> **Task requirements**
The line containing "Terms & Conditions (92, 2117)" marks the end: restate word for word every line from the first line of the entries below through that one.
::::::::::
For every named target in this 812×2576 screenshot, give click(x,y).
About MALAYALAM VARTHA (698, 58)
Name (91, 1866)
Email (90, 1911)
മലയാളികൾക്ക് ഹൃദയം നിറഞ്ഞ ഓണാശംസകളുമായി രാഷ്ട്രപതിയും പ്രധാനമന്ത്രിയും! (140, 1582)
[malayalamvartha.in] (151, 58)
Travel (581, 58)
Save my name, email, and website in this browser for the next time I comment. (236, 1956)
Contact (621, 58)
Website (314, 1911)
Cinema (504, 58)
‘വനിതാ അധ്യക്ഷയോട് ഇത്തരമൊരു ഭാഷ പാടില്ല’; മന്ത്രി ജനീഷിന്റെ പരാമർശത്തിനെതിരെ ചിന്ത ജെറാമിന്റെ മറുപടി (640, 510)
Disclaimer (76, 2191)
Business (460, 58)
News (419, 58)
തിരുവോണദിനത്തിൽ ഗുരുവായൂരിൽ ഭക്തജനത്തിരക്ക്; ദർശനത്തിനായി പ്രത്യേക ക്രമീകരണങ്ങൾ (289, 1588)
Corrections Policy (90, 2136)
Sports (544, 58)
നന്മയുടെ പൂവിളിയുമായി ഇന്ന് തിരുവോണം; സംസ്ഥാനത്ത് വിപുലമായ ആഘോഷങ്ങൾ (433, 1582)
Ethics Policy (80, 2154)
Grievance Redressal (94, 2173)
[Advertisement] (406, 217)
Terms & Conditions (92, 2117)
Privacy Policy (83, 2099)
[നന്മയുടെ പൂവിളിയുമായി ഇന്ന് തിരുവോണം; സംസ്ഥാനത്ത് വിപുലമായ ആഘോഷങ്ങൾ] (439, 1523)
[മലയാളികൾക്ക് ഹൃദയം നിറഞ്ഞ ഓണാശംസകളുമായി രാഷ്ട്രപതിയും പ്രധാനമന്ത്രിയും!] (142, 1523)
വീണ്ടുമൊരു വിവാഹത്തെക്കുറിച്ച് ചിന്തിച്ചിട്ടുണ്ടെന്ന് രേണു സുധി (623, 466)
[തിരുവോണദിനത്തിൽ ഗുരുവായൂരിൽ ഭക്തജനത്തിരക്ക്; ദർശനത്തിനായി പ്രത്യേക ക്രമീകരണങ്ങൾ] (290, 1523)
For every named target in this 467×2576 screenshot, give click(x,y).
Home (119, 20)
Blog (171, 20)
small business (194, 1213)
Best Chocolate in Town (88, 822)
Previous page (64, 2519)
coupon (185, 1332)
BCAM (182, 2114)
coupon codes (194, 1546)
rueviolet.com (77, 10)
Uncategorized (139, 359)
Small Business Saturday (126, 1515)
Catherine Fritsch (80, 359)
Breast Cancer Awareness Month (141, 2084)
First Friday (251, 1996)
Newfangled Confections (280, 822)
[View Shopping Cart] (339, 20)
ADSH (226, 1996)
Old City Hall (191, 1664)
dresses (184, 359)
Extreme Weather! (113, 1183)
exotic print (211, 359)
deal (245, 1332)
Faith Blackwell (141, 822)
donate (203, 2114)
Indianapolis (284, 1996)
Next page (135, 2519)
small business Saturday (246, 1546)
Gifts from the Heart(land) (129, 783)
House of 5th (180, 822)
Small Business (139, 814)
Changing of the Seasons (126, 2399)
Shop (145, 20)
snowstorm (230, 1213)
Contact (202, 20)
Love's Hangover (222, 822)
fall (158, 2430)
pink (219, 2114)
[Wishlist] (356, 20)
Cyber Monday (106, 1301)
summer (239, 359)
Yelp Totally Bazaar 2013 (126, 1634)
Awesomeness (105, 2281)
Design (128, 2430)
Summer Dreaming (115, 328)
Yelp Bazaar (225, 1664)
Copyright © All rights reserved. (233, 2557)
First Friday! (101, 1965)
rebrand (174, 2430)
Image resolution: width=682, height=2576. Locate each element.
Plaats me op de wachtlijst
::::::::::
> **Result of this exercise**
For every named target in this 812×2576 screenshot, give click(x,y).
About MALAYALAM VARTHA (698, 58)
Name (91, 1866)
Email (90, 1911)
മലയാളികൾക്ക് ഹൃദയം നിറഞ്ഞ ഓണാശംസകളുമായി രാഷ്ട്രപതിയും പ്രധാനമന്ത്രിയും! (140, 1582)
[malayalamvartha.in] (151, 58)
Travel (581, 58)
Save my name, email, and website in this browser for the next time I comment. (236, 1956)
Contact (621, 58)
Website (314, 1911)
Cinema (504, 58)
‘വനിതാ അധ്യക്ഷയോട് ഇത്തരമൊരു ഭാഷ പാടില്ല’; മന്ത്രി ജനീഷിന്റെ പരാമർശത്തിനെതിരെ ചിന്ത ജെറാമിന്റെ മറുപടി (640, 510)
Disclaimer (76, 2191)
Business (460, 58)
News (419, 58)
തിരുവോണദിനത്തിൽ ഗുരുവായൂരിൽ ഭക്തജനത്തിരക്ക്; ദർശനത്തിനായി പ്രത്യേക ക്രമീകരണങ്ങൾ (289, 1588)
Corrections Policy (90, 2136)
Sports (544, 58)
നന്മയുടെ പൂവിളിയുമായി ഇന്ന് തിരുവോണം; സംസ്ഥാനത്ത് വിപുലമായ ആഘോഷങ്ങൾ (433, 1582)
Ethics Policy (80, 2154)
Grievance Redressal (94, 2173)
[Advertisement] (406, 217)
Terms & Conditions (92, 2117)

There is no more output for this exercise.